Sunday, May 29, 2005

Advent Summer: The Year 2005, Montego Bay; Metropolis by the sea.

On the calender, summer isn't officially here. But I say it is. Welcome to the city where the breeze is briny and sea is always at your disposal, and the sands there always cradle your step.

Mango trees tempt passersby with the promise of fruit to come, the gravalicious (avaricious) plot which ones they'll be taking in the coming weeks. Naseberries begin to bear and of course litter my yard. If I were the enterprising type I'd be selling my produce down the road by now. Alas it isn't so, I'll continue to dream of dollar bills and coins and languish in the exhausting heat.

Summer here is hot and humid. The mornings are bathed in a blaring sun, where most things are too bright to look at and every pair of eyes you make contact with on the street a squinted (quint, if you speak the native tongue, I prefer quint). The asphalt on the streets are wavy with broiling oasis/marage type of look. By midday, the hills near Bogue and Pitfour, are beginning to blacken with clouds. The horizons on the sea, the coast that takes you to Negril are teaming with cumulunimbus clouds that always posture as though there is a coming storm. The air and breeze gets drastically cool. And usually at roughly 2pm the rains come.

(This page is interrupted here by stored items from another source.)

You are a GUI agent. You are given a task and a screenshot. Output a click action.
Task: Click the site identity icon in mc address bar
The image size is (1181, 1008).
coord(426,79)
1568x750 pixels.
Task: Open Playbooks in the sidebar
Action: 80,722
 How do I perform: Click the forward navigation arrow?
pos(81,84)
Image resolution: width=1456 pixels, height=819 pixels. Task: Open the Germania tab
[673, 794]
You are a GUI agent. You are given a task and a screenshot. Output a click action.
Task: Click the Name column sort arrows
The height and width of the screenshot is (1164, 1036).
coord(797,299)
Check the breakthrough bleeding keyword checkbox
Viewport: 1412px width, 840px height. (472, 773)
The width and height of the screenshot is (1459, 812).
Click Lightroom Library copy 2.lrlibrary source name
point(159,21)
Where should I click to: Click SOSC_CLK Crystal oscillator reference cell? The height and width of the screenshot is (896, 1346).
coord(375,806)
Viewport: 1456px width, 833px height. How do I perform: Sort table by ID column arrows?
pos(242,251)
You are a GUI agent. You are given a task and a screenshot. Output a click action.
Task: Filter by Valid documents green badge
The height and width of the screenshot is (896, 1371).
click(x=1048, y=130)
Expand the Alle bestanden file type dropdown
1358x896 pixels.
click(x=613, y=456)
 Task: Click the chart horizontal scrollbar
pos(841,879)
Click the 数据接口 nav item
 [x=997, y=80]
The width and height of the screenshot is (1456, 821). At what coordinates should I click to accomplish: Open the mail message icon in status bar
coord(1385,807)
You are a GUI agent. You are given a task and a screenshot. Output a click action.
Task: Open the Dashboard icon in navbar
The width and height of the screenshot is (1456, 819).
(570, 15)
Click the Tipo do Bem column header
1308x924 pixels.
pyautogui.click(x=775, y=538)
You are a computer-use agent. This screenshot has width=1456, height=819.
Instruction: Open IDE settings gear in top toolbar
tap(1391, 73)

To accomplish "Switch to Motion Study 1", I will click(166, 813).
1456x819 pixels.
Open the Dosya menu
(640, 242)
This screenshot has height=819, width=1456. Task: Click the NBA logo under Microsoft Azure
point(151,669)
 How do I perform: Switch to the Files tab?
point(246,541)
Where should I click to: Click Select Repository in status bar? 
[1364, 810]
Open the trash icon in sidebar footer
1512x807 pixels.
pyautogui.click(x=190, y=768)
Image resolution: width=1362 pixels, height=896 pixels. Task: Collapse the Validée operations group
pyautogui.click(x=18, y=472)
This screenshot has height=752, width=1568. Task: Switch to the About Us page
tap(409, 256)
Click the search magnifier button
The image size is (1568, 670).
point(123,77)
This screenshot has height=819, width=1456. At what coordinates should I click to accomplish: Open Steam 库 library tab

Depending on where you are, you'll people huddled up and sheltered under any piece of awning or eve of buildings... in the heart of town waters will course through the streets and drains, like blood through veins, and you'll hear in certain places the very quiet quenching of parched earth and almost melting asphalt. It is a sort of siesta... as huddled vendor take time out to talk instead of the chorus of marketing jingles and ploys in attempt to seduce passers by into more than likely an unnecessary purchase. Taxi men will burn their spliff and their Craven 'A'(the cigarette of choice outside of Kingston). The bleachers who had been playing a sly game of hide and seek with Mr. Sun will take the reprieve to make their rounds; hair products, creams etc.

In the residential areas outside the humming or even throbbing heart of this unusual metropolis you will find children who just finish school, those who just made an early skip, and those who finished their shifts at twelve all frolicking in a most "Winnie the Pooh" adventure type of sense, through water, trees, building paper boats set sail in small coursing streams or drains. Shoes will have been long since place in school bags and pants legs rolled straight up to at least shin height. The neighbourhood bars will be refuge to those dying for a drink and a draw since 10 am, but never had an excuse to.

At roughly 6pm the streets fill with those who are making the trek home (if not in Mobay, then to Lucea, Falmouth, Sav, even Ochi and St. Bess) or simply free from desks and computers and ready to forage the concrete jungle for a roadside dinner, alcohol and sex. As the night persist you'll realise that the rains were temporary reprieve from the heat and humidity. The skies are deep blue and in this city, scantily dotted with stars (more than Kingston though). Street sides and bars begin to erect the outdoor speaker towers (espcially on a Friday night) and people discard their customer services persona(what little of it they have) and let liquor and marijuana become there guides into the rest of the night. Street sides are filled with the come around girls who are looking for some sucker to fool (no pun intended).

As you step out of the heart of town, the bars and streets take on a vintage appeal. Bars stop carrying the name "bar" and acquire the esteemed title of taverns or pubs. The crowds usually range from the mid 40's to even the late 80's. The dim light will hide the years on the faded glam madams of what seems Montego Bay's and even Planet Jamaica's golden era or Pax Xaymaca, if you were ever to believe all the "pub chatter". At night no matter where you are it is highly probable that you'll see the Cornwall Regional Hospital ( The hospital that has the privilege of being the largest in the Caribbean I believe- "thaz to poke at all non-Jamaican readers"). MoBay's HipStrip is teaming with "touristy" activities and I'm probably there at the distinguished and rustic Sports bar, MOBAY PROPER.